=== Data provided ===
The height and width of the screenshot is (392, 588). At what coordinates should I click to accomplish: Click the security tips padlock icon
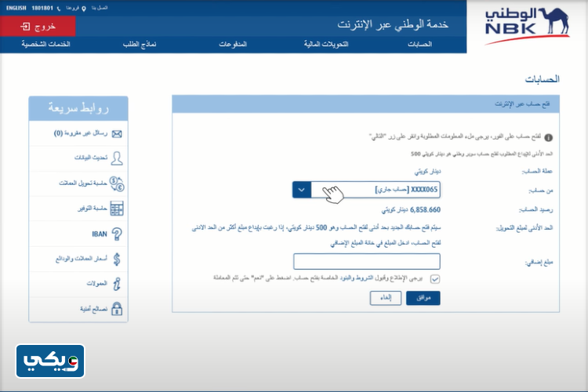(117, 309)
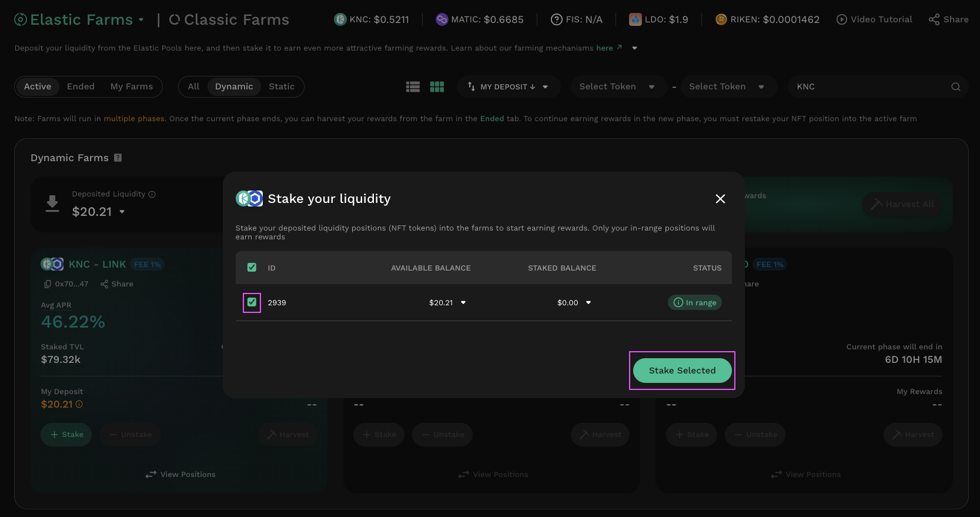Switch to list view icon
This screenshot has width=980, height=517.
click(x=413, y=87)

=== What the task requires ===
Omit the pictures and give the material again, exactly and in full.

=== Task solution ===
The height and width of the screenshot is (392, 588). At what coordinates should I click to accomplish: Click the security tips padlock icon
(117, 309)
Switch to list view icon
This screenshot has width=980, height=517.
click(x=413, y=87)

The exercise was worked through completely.